Not All Assignments Are Valid?

In Action Chiropractic Clinic., LLC v. Prentice Hyler, Prentice Hyler, was involved in a car crash, which was apparently not his fault. Following the crash, he sought chiropractic treatment with Action Chiropractic. Before beginning treatment, he executed an assignment prepared by Action Chiropractic, which apparently was intended to ensure that Action Chiropractic got paid for the services it rendered and attempted to impose a payment obligation on the at fault insurance carrier. The assignment stated in part, that the injured party's “medical expense benefits allowable, and otherwise payable” to Hyler by his “Health Insurance, Auto Insurance, or any other party involved,” were assigned to Action Chiropractic. However, the court deemed this assignment ineffective as to the tortfeasor's insurance carrier, finding it didn't do what Action intended it to do. 
 
Mr. Hyler ran up about $5,000 in bills and settled his case with the at-fault party's insurance carrier for about $8,500. In the release he signed – provided by the at-fault insurance carrier – he released the at-fault driver and his carrier, but did not explicitly promise to pay off any outstanding medical bills from the settlement funds. Mr. Hyler cashed the check and no one paid Action Chiropractic.
 
Action sued both Mr.
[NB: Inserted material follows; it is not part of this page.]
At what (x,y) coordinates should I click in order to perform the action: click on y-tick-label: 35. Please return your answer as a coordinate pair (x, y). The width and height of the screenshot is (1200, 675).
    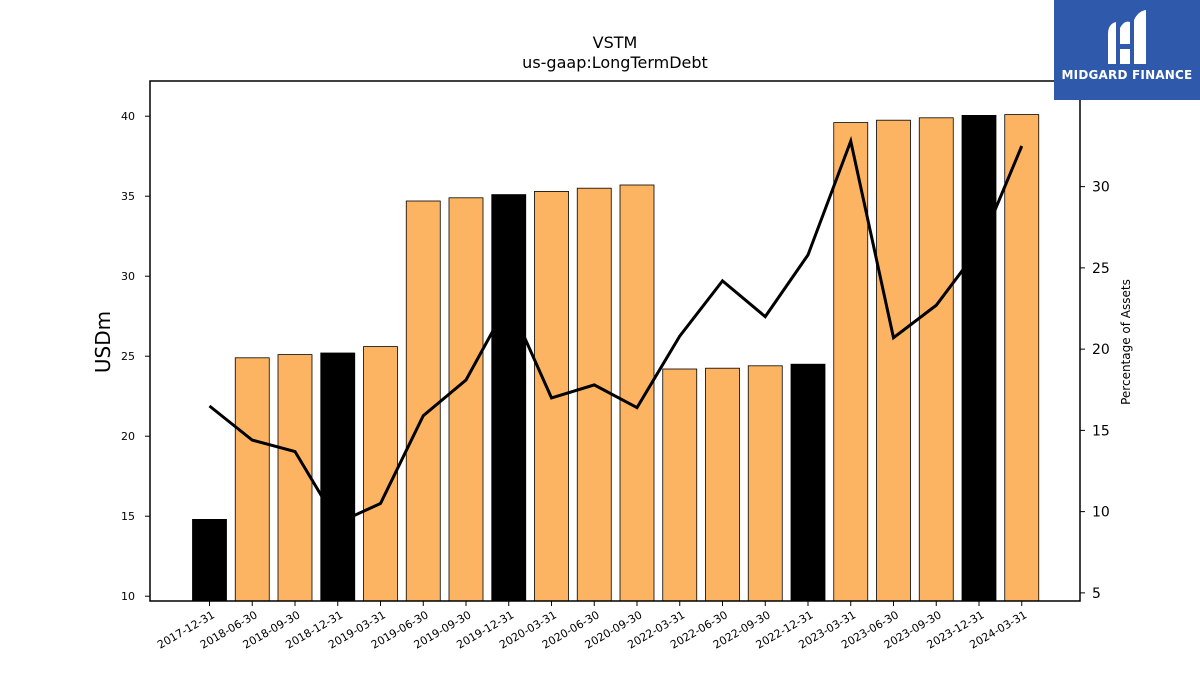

Hyler and the at-fault insurance carrier for the $5,000 in services rendered. The insurance carrier filed a Motion for Summary Judgment arguing that the assignment executed by Mr. Hyler was not effective as against it. Both the trial court and court of appeals agreed finding that Mr. Hyler did not actually execute a valid assignment of potential third-party insurance proceeds. At best, he assigned insurance proceeds from his own policy of insurance, not the at-fault party's policy. In other words, inartful drafting killed the assignment.
 
The court of appeals did not address whether with proper drafting an assignment by an injured party of the at-fault party's insurance carrier's payment obligation could be effective. Likewise, the court did not address any policy defenses that may preclude such an assignment. Finally, the court didn't address Mr. Hyler's remaining obligation to Action Chiropractic. At the end of the day, Hyler received the services and didn't pay the bill. It seems that both Mr. Hyler and Action Chiropractic may have been better served had they engaged counsel to prepare the assignment and handle the resolution of the personal injury claim respectively.
 
Action Chiropractic Clinic, LLC v. Prentice Hyler, No. M2013-01468-SC-R11-CV, (Tenn. Ct. App. July 1, 2015).